Suppliers Googles ad system is a reliable source of income because both the ad-making partner and adreceiving individual are both customers of Googles. So as long as Google maintains its market dominance with the search product, supplier bargaining power will remain low. Googles cost of revenue as a percentage of sales in 2007 was 40%. This number is the same for Yahoo suggesting that both companies are equally efficient at maintaining supplier-seller collaboration. Current Competitors Googles goal is to organize the worlds information and to addition they created many complimentary products to their main internet search service. Targeted advertisements based on the information they collect with their products are Googles primary source of revenue. With regard to internet search technology Google is the winning search engine. Googles main competitors are Yahoo, AOL and MSN. Presently, Google has nearly 60% of US market against their search engine. This large market share helps them to improve the quality of their search results and get ads more quickly than their competitors. Yahoo and Microsoft lag behind Google in market shares. The competitive rivalry is strong and ongoing in this industry because large amounts of advertising dollars flow to the website that has captured the largest volume of searches. Customers

The customers of Google are mainly the ad providers. Ad providers are continuously looking for the search engines which the people use the most to attract the target customers. In this case Google is number one as the usage of this search engine is the most depending on its fast and reliable search results and simplicity of the website. Brand value is also a reason for Google current success. The ongoing value creation is helping Google to capture new markets in the world. Therefore the ad providers can capture developing countries through Google as the use of internet user and search increases correspondingly. The users play a vital role for Googles revenue as the popularity of search engine depends on it.
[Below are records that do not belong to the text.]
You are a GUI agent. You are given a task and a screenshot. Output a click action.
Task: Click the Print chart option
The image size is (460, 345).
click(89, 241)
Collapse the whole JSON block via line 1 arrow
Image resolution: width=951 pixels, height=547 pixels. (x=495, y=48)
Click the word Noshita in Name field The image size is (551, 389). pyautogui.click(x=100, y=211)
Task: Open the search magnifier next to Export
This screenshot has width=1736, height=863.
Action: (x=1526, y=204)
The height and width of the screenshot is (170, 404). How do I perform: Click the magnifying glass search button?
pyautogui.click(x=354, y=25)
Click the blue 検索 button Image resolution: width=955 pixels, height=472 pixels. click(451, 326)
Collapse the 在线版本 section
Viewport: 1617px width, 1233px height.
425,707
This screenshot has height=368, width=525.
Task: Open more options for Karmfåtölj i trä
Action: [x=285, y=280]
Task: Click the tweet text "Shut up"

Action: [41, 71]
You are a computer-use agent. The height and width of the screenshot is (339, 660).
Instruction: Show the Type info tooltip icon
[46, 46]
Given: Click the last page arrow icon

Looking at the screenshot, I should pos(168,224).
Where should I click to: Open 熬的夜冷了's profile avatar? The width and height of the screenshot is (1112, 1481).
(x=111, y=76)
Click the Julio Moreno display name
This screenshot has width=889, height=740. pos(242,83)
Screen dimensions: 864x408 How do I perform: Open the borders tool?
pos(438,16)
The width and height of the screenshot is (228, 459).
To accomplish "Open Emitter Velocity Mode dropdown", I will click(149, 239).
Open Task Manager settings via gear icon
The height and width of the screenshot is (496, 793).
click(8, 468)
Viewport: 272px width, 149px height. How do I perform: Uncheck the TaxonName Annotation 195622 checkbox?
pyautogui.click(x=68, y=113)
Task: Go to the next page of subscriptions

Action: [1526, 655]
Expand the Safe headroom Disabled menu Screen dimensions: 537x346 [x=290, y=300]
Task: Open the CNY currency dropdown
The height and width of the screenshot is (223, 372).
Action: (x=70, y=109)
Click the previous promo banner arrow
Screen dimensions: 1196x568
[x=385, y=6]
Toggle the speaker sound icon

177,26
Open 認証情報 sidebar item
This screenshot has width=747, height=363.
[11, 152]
Potential Substitutes In 2008, the internet has become the mode chosen by millions of people all over the world to request and retrieve information. So, there really is no suitable substitute for search. Information can be organized in different ways including categories and sorted by date, but Google provides tools to complete these tasks as well as conduct searches. A substitute product may be invented in the future, but there are no obvious substitutes to organizing information on the internet. Google has positioned itself well to weather each of Porters Five Forces of Competition as well as stay afloat in a turbulent external environment. Googles ability to please its stakeholders will continue to define the success of the venture and the future of the company. Relative-power of Stake-holders In Googles case the main power is on the hand of the investors and other partners. As Google is a public company its financial stability is very important for the investors. The increase in stock price proves that the company has a very good reputation and the financial condition is sound. The companys expenses are minimal because it had no inventory. But any kind of rules and regulations in the search industry might affect the company as it may affect the world.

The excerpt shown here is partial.